Vaishali James originally took up an assignment with Servion Global Solutions to help with event management. Fifteen years later, she is still there – as head of Marketing, having accumulated experience in that and sales along the way. A graduate in Botany who dreamt of becoming an interior designer, she ultimately earned a Masters in Business Management from the Open University of London.

Customers are treated unfairly all too often, she says, and that had her pushing Servion to set up Custommerce, an organisation that focuses on improving customer service in all spheres. As marketing head at Servion, she manages all brand-related activities and her team works on PR and events, customer satisfaction measurement and reporting and marketing communications. She has designed modules centred on customer experience that are a part of Servion's consulting practice.

When she's not drawing up marketing plans, she doodles, travels or reads.

My most memorable marketing initiative …

Is Custommerce. With consumers being short-changed ever so often, it became evident that the industry needed a dedicated platform/forum that would bring together multiple stakeholders who would put their heads together to change this situation. In simple words, to work with corporate India to enable them to focus on commerce, but with the customer genuinely at the centre of everything that was done.

Being personally convinced that this is something the industry requires is one thing. Convincing Servion to invest resources in a thought leadership initiative was another thing altogether.

Post-that, selling the idea to those who would eventually form the governing board, to put away personal time to provide impetus to the movement was yet another intense task.

Seven years on, Custommerce today is a not-for-profit, Section 25 company that takes pride in being a movement that works towards creating a globally competitive, customer-driven Indian economy.

My first product launch …

Was an unconventional one.
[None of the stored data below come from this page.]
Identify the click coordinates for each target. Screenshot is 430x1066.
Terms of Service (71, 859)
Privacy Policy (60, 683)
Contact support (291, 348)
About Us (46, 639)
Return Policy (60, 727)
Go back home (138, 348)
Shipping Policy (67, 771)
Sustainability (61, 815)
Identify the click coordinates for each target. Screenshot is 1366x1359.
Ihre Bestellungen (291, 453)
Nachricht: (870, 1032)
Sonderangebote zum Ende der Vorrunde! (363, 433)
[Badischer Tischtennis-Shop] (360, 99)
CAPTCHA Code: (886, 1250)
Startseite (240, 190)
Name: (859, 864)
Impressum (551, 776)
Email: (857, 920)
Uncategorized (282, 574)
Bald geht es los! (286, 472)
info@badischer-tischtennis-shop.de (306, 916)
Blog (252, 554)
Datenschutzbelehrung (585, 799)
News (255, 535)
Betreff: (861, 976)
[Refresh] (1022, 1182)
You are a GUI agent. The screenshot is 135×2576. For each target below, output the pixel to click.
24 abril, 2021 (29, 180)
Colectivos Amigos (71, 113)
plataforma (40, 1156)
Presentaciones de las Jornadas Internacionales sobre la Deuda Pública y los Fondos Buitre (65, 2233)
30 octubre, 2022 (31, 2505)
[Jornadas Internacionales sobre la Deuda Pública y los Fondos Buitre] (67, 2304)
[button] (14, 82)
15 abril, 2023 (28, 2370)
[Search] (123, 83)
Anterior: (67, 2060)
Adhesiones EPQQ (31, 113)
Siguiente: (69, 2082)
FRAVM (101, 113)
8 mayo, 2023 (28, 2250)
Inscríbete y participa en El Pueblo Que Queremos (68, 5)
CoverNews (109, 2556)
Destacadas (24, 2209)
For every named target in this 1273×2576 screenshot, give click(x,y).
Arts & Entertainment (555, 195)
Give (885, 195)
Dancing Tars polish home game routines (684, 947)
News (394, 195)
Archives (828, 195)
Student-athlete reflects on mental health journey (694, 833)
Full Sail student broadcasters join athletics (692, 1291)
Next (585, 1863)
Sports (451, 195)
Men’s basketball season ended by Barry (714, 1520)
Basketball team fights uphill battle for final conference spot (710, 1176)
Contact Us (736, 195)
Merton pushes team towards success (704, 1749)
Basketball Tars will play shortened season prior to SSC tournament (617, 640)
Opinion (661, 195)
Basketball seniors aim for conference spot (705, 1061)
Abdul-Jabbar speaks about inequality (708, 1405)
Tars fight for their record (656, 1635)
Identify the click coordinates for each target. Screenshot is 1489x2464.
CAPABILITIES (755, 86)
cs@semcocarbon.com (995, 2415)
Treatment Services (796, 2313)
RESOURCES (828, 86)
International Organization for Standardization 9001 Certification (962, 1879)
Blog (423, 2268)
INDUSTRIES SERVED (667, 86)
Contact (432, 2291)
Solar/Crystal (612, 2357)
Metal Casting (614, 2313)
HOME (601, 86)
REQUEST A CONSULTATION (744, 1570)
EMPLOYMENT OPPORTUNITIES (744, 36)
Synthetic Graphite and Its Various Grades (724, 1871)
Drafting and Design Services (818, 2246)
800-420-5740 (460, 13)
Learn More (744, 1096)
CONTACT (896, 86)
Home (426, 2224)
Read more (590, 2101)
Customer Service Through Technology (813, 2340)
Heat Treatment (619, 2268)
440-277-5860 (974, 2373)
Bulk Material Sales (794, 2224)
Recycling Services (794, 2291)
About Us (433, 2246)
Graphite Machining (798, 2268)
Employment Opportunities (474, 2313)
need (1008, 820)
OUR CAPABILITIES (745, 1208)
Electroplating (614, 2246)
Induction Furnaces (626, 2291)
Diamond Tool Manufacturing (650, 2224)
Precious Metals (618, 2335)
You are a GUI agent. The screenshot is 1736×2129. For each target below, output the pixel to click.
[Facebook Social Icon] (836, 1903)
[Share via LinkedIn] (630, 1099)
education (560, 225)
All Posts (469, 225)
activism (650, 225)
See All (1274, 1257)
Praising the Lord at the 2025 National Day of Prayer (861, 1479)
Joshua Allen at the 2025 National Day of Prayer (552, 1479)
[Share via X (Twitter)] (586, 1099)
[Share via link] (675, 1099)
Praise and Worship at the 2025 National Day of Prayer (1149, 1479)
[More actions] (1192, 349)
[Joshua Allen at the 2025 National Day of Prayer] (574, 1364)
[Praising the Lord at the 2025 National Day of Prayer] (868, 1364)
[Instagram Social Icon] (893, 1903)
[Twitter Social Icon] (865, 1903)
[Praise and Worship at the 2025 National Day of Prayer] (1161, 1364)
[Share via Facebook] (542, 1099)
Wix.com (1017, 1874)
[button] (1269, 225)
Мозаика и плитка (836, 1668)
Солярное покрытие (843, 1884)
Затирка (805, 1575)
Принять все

We were launching a product called Response Application Platform – a multichannel response engine that handled interactions from various touch points on a single platform. During a brainstorming session, it got abbreviated to RAP. Because of the sound of it and other associations, the name stuck. With that began the completely unconventional identity creation. We used rap-like music, African instruments to represent the brand, African-American models in the lead of the launch video and an African-American mascot.

A great idea that never took off …

Is a digital marketing campaign that I was and continue to remain very excited about. While it has been on the backburner for over six months and has not yet seen light of day, I'm hoping I will be able to launch it. In some form or the other.

A setback I have learnt from

For almost eight months, we tried unsuccessfully to plan for a thought leadership roundtable series in APAC. We partnered with a leading ‘research' firm from that part of the world, explained what we would like to achieve and asked them to create a theme. After much back and forth, we realised we would need to do this ourselves. The concept was thus created and passed on to our partner for execution. We had to pull out exactly a week before the event because the agency could not garner enough participation.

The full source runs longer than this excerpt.